Désappointés, désarçonnés : c’est l’état d’esprit qui prédomine chez les viticulteurs du Bordelais face à l’épidémie de mildiou, d’une ampleur inédite. Les vignes conduites en bio comme en conventionnel sont toutes frappées par la maladie en raison des pluies abondantes en juin, soit 100 mm contre 70 mm en moyenne, d’une hygrométrie supérieure à 70 % et des températures de 2° plus élevées qu’habituellement. Aux conditions météo favorables s’ajoute un réservoir de vignes abandonnées et suspectées malades. Les contaminations de black-rot sont même revenues en force dans les parcelles possédant un historique avec cette maladie qui grille aussi les feuilles et les baies. Les mesures préventives, pilier de la protection, n’ont pas suffi.
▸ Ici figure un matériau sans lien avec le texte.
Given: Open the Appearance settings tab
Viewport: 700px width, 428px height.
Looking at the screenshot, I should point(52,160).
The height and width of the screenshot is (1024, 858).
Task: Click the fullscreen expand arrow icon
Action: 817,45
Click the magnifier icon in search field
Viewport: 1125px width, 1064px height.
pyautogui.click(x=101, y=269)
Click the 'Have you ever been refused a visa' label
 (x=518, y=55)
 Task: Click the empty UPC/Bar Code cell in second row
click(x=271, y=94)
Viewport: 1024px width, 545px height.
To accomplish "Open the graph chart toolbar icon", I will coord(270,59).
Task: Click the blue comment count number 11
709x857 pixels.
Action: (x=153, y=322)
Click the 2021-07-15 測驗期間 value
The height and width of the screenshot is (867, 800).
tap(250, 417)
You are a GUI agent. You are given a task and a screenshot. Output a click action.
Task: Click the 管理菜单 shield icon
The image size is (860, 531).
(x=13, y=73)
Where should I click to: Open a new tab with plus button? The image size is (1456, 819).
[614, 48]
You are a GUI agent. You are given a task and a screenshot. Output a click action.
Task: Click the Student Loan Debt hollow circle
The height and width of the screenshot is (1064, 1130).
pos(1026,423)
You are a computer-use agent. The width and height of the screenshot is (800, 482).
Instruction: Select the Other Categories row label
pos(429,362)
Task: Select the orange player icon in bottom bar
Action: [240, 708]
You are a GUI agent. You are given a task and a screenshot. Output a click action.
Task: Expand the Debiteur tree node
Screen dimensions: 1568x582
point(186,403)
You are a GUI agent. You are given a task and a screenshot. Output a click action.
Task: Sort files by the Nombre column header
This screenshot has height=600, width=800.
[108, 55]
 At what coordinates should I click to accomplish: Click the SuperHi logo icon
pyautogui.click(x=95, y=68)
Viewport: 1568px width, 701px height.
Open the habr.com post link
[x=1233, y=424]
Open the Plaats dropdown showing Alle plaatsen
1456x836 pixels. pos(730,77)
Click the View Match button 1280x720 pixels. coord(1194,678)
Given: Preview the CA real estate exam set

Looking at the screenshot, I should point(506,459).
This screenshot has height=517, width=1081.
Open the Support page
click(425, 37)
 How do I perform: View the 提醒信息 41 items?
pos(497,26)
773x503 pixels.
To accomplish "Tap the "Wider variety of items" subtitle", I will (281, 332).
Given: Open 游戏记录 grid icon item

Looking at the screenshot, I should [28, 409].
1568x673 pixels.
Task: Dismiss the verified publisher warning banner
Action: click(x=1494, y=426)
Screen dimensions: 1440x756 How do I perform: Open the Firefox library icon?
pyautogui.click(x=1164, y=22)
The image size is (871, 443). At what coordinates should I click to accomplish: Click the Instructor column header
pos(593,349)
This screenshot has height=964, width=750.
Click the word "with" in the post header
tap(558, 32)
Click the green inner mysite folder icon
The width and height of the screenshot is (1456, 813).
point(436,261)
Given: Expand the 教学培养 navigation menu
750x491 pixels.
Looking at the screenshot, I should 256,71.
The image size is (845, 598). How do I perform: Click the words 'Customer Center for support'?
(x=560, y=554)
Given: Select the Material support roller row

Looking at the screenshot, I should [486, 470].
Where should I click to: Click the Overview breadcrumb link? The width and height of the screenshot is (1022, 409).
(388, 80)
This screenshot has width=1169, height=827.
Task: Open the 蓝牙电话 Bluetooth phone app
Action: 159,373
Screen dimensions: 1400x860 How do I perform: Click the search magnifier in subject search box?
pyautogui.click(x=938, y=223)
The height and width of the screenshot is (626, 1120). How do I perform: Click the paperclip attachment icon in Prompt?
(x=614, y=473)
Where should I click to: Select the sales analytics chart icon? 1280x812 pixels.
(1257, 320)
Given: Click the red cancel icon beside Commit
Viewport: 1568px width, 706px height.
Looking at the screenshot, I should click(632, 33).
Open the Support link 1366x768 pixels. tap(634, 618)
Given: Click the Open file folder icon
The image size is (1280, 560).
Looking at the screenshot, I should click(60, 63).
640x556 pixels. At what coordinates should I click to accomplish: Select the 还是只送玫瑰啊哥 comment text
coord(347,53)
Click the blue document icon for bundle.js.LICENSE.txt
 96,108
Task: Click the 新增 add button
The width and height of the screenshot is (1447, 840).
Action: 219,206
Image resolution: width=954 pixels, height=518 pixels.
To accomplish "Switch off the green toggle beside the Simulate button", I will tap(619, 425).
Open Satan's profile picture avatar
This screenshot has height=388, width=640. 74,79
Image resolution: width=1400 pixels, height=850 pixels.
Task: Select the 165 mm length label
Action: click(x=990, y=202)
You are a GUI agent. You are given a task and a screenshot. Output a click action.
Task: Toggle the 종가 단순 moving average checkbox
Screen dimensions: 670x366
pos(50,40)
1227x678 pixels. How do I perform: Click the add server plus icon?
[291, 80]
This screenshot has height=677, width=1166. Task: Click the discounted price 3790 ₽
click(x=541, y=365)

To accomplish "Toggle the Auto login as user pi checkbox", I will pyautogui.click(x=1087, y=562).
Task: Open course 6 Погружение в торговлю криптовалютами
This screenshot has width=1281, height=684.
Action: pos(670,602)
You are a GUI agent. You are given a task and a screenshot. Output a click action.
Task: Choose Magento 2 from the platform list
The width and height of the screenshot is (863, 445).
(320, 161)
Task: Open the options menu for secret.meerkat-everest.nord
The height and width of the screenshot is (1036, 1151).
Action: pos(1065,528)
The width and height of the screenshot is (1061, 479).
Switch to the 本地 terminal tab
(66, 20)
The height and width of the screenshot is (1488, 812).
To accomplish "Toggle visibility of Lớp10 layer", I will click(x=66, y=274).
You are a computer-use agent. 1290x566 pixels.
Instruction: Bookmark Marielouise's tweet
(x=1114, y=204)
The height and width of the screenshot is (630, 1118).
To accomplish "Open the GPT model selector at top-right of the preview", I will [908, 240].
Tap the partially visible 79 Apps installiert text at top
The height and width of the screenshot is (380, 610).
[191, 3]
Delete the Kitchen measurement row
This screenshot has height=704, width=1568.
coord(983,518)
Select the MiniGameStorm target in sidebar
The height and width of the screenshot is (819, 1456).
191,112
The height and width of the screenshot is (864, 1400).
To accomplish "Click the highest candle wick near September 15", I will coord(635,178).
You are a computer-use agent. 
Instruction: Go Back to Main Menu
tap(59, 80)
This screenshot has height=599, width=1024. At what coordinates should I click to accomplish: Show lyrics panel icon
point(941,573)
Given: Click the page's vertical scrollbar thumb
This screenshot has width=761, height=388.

Même si les vignobles du Bordelais sont les plus durement frappés, ceux des trois autres départements de la région Nouvelle-Aquitaine (Dordogne, Lot-et-Garonne, Pyrénées-Atlantiques) et deux de la région Occitanie (Gers, Lot) ne sont pas épargnés. Dans le frontonnais (Haute-Garonne), toutes les parcelles révèlent une attaque de mildiou.
Cadences de traitement resserrées pour protéger la vigne
Tout l’enjeu est de maintenir une cadence des traitements préventifs, sans faille, dès les prévisions de risques de contaminations. Néanmoins la pression était bien trop forte cette année. De plus, les programmes fongicides conventionnels doivent alterner les modes d’action phytopharmaceutiques afin d’éviter les résistances.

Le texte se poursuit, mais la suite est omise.